(To-do item a):
In the Bond movie discussion, what feeling does the writer express about Timothy Dalton?

(Excerpted passage):
007 afficiandos - which sucks worse - "Moonraker" or "Die Another Day"?

Can I say I liked them all? :smiley:

Sean Connery gets props for being first, but I was never all that convinced his attitude towards woman was part of Bond’s characterization and more of Connery being somewhat of an old-fashioned “wimmenfolk get back in the kitchen” mindset*. Plus his chest hair is just positively frightening.

*I exaggerate somewhat, but I always felt Connery’s condescension towards his female cast members to be vaguely discomforting.

Roger Moore is campy, but he has so much fun doing it that I’m willing to forgive him. The movies are enjoyable as a comic book version of the Bond world.

Timothy Dalton I don’t have any strong feelings about one way or another.

(To-do item b):
Convert the entries below into a Markdown table with the columns Row and Line, skipping blank lines and leaving out the pictures. Start at the first line of the entries and stop after the line that contains "at that location.".

(Entries drawn from a dataset):
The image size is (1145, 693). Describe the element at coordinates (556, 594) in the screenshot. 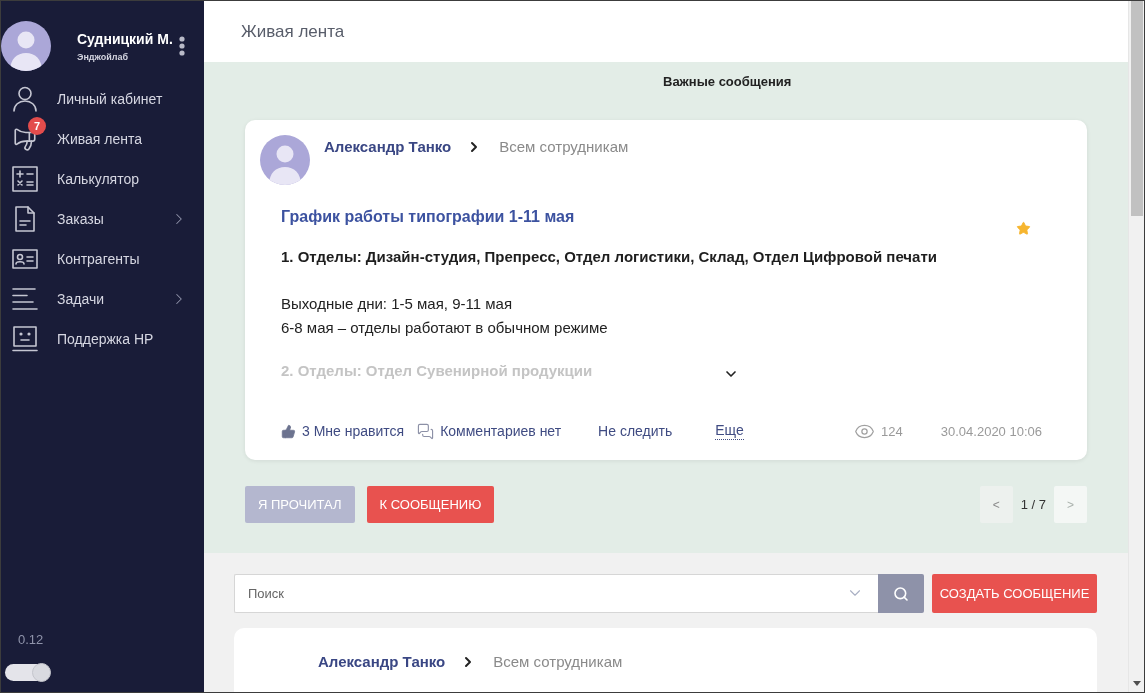

I see `search-field: Поиск` at that location.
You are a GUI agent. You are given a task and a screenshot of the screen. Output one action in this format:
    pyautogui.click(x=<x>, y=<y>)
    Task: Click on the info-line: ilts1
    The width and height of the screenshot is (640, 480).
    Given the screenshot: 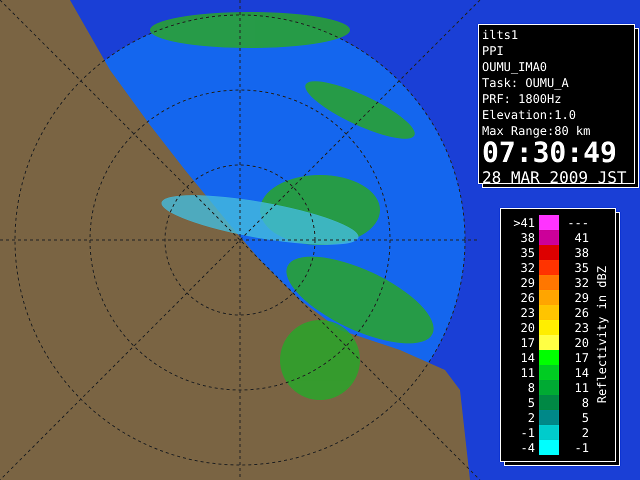 What is the action you would take?
    pyautogui.click(x=501, y=35)
    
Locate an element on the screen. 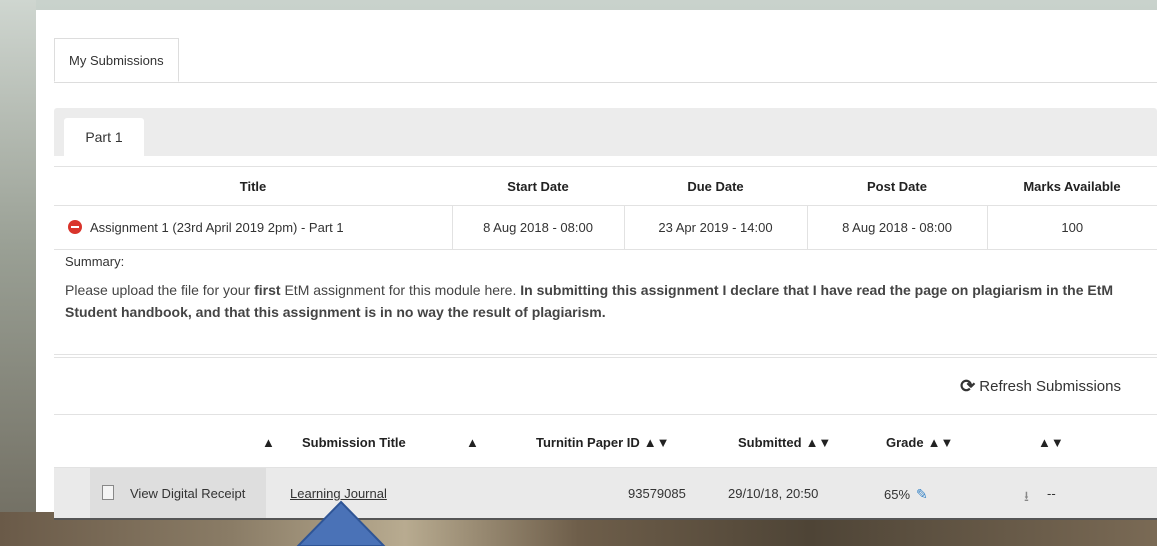  download-icon: ⭳ is located at coordinates (1026, 498).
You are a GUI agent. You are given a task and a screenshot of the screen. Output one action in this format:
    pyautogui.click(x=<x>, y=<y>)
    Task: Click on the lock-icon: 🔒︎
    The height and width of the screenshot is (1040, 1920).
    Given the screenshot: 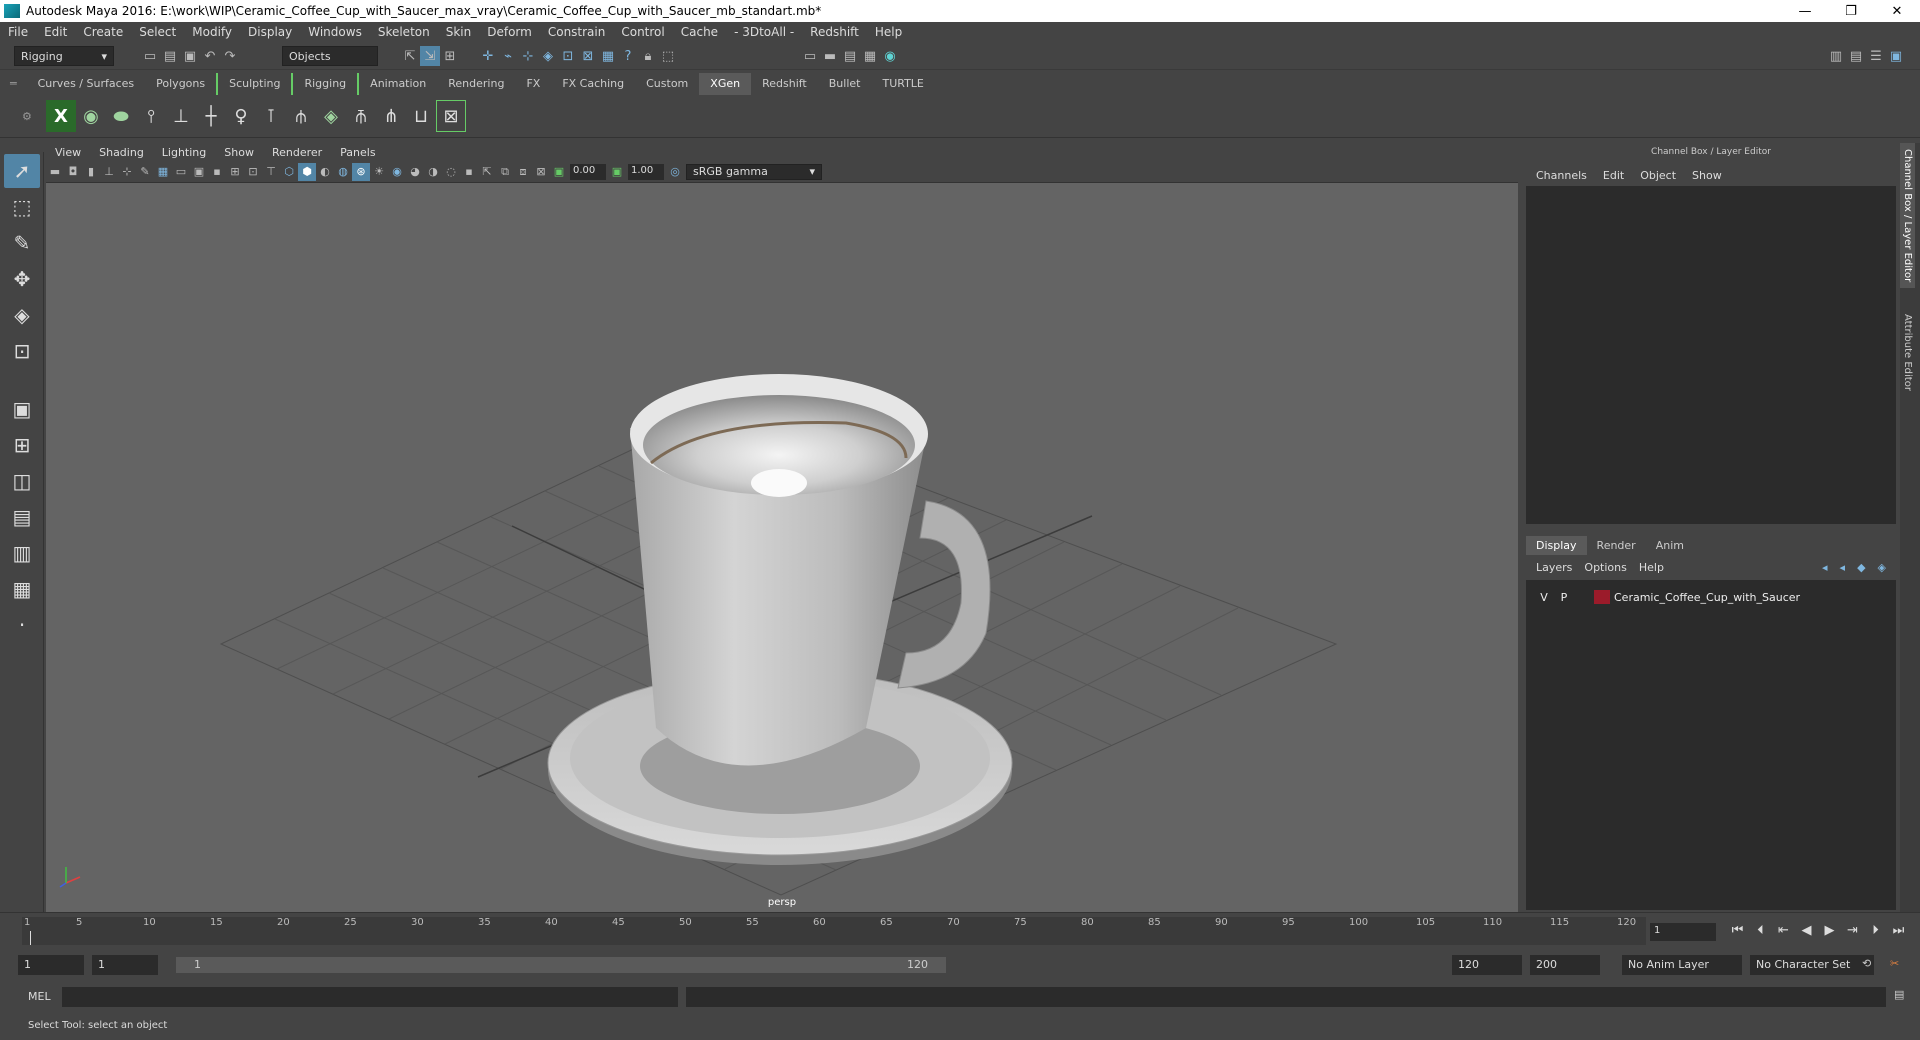 What is the action you would take?
    pyautogui.click(x=648, y=56)
    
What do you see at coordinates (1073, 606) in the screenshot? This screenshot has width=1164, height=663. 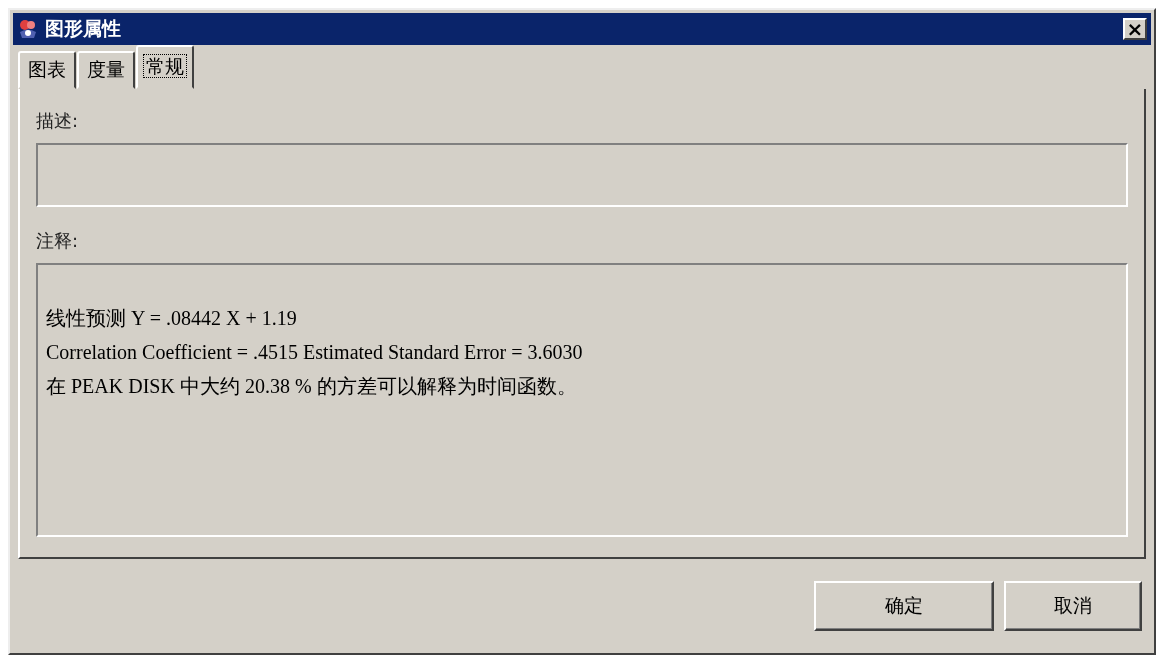 I see `cancel-button: 取消` at bounding box center [1073, 606].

(Problem solution a):
The writer has no strong feelings about him one way or another.

(Problem solution b):
| Row | Line |
|---|---|
| 1 | The image size is (1145, 693). Describe the element at coordinates (556, 594) in the screenshot.  |
| 2 | I see `search-field: Поиск` at that location. |